Exercise directions: Could you convert the material into a Markdown table with the columns Row and Line, starting at the line that contains "Task: Click the Rock" and ending at the line that contains "Screen dimensions: 1156x934 tap(95, 63)", including both, and leaving out any blank lines?

*** Working data

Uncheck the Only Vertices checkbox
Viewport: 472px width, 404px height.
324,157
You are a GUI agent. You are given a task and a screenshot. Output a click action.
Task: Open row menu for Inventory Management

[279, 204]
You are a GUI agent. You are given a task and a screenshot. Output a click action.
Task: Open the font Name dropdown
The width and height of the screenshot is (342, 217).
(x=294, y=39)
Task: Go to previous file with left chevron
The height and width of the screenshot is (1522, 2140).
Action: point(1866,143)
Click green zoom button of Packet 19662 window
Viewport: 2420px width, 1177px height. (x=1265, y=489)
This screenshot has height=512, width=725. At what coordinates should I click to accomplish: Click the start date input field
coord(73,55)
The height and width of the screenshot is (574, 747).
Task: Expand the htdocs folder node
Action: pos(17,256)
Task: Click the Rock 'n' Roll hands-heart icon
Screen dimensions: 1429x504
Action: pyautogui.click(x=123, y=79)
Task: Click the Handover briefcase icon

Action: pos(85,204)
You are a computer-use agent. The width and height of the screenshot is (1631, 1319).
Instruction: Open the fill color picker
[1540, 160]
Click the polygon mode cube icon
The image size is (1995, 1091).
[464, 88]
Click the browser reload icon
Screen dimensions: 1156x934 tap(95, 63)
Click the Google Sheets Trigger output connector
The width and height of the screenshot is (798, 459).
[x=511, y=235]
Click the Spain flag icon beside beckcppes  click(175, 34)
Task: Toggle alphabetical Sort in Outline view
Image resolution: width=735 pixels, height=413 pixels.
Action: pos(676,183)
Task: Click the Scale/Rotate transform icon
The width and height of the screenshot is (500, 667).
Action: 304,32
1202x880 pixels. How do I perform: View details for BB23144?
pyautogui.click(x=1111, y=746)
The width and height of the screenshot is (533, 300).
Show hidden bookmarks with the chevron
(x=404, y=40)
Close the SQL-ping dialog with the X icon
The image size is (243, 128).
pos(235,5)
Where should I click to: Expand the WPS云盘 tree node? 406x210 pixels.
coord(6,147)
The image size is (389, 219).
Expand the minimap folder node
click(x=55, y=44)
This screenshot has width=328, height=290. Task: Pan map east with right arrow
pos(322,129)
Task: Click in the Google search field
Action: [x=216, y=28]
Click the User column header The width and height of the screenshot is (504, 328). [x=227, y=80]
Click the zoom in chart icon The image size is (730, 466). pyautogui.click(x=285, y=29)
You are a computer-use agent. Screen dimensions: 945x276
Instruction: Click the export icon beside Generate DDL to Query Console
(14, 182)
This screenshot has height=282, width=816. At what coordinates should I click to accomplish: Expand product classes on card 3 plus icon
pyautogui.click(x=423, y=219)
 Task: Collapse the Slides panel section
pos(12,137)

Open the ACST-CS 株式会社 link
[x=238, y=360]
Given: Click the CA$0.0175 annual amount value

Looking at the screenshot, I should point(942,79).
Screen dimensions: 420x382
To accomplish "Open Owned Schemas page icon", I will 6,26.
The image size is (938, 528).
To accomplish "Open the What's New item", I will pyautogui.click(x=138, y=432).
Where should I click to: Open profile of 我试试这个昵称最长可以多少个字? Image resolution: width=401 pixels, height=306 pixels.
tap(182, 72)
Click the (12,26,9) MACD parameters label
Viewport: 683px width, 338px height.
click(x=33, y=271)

******

Solution to the exercise:
| Row | Line |
|---|---|
| 1 | Task: Click the Rock 'n' Roll hands-heart icon |
| 2 | Screen dimensions: 1429x504 |
| 3 | Action: pyautogui.click(x=123, y=79) |
| 4 | Task: Click the Handover briefcase icon |
| 5 | Action: pos(85,204) |
| 6 | You are a computer-use agent. The width and height of the screenshot is (1631, 1319). |
| 7 | Instruction: Open the fill color picker |
| 8 | [1540, 160] |
| 9 | Click the polygon mode cube icon |
| 10 | The image size is (1995, 1091). |
| 11 | [464, 88] |
| 12 | Click the browser reload icon |
| 13 | Screen dimensions: 1156x934 tap(95, 63) |